**Aim of the task**
Answer these from the domain name generator model card:
1. Under what license is the model released?
2. What validation loss value is reported?
3. What does the model take as input?

Upload folder using huggingface_hub

81ac0b7 verified about 2 months ago

5.45 kB

	---
	language: en
	license: apache-2.0
	tags:
	- text-generation
	- domain-names
	- reformer
	- character-level
	datasets:
	- custom
	metrics:
	- loss
	model-index:
	- name: domain-generator-reformer
	results:
	- task:
	type: text-generation
	name: Domain Name Generation
	metrics:
	- type: loss
	value: 0.9716
	name: Validation Loss
	---

	# Domain Name Generator - Reformer Character-Level Model

	A character-level Reformer model trained to generate domain names based on descriptive tags. The model takes a set of content and style tags as input and generates appropriate, creative domain names.

**Excerpted data**
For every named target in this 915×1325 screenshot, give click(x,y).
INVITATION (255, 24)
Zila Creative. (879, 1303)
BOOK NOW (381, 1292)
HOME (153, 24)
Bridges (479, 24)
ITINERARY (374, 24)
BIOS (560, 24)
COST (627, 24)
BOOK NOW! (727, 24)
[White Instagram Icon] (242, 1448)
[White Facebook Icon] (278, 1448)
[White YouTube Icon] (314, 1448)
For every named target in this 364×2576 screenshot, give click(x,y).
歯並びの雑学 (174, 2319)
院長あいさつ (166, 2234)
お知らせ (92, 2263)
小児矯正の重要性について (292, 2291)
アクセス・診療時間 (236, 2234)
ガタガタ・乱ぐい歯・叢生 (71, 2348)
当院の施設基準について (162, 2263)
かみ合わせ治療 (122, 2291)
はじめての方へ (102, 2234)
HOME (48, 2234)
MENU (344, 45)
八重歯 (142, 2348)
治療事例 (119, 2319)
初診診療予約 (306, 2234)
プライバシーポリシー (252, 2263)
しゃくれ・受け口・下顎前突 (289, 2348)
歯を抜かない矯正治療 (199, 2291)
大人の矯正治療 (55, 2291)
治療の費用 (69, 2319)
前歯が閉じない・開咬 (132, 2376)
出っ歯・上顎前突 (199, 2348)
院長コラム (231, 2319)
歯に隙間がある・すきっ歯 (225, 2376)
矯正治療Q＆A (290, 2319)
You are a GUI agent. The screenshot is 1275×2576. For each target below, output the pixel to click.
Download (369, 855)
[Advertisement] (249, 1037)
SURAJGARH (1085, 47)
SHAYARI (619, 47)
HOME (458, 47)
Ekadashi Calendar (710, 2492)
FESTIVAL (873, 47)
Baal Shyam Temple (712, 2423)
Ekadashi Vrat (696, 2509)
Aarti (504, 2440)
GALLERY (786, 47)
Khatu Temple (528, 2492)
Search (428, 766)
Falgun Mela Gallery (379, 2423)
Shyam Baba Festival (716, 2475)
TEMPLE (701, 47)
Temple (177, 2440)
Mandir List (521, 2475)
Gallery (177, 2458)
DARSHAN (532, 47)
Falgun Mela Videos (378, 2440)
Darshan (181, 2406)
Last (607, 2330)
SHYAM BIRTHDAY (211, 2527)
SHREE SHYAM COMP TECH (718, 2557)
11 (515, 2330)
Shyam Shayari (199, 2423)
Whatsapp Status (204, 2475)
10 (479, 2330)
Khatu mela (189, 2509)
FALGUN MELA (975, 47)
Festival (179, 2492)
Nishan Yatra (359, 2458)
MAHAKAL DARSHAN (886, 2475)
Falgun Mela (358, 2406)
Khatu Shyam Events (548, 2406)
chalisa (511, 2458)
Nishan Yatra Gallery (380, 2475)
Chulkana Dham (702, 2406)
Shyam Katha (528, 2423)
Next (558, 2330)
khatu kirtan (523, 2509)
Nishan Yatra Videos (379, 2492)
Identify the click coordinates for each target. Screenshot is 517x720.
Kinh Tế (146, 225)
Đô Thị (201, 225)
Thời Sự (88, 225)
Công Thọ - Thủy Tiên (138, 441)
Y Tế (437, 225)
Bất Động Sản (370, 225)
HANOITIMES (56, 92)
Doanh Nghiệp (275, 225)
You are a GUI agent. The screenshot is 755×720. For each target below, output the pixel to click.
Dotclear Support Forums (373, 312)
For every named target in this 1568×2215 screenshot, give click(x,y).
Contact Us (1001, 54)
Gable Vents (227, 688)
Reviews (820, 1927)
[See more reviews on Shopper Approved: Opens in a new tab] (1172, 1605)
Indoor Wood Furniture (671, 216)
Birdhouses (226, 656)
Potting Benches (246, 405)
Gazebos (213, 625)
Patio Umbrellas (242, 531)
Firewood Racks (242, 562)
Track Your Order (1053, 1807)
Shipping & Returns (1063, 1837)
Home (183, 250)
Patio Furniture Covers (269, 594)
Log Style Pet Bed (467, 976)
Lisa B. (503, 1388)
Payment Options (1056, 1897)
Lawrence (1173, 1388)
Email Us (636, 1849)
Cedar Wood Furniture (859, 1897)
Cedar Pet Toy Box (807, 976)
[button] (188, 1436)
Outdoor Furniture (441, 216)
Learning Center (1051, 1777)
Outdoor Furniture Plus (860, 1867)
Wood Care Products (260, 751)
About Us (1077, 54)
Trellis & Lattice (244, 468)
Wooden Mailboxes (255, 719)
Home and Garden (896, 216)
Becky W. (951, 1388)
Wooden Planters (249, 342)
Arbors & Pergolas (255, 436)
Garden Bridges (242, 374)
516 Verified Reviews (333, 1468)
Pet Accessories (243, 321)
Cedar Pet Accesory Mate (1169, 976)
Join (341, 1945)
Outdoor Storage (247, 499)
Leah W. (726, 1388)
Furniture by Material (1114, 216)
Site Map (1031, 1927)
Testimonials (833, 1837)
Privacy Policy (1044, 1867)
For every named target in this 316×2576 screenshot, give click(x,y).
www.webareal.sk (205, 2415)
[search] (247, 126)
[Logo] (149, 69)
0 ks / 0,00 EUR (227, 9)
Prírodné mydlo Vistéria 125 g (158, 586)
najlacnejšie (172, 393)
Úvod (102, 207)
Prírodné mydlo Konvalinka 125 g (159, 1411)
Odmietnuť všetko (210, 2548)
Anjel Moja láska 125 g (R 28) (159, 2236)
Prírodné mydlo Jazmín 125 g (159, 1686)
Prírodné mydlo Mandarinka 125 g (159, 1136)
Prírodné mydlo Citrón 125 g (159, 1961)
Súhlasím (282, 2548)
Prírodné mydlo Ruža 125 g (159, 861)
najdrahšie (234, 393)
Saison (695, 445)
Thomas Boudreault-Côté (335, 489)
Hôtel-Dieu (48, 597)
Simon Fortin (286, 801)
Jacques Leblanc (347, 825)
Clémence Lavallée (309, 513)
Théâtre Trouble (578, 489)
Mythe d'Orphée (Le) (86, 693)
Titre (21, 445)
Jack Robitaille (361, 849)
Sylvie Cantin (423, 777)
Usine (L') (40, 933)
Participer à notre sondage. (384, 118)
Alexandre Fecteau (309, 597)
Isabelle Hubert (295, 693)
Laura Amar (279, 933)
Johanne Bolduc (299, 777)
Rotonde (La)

**Full answer**
1. apache-2.0
2. 0.9716
3. A set of content and style tags.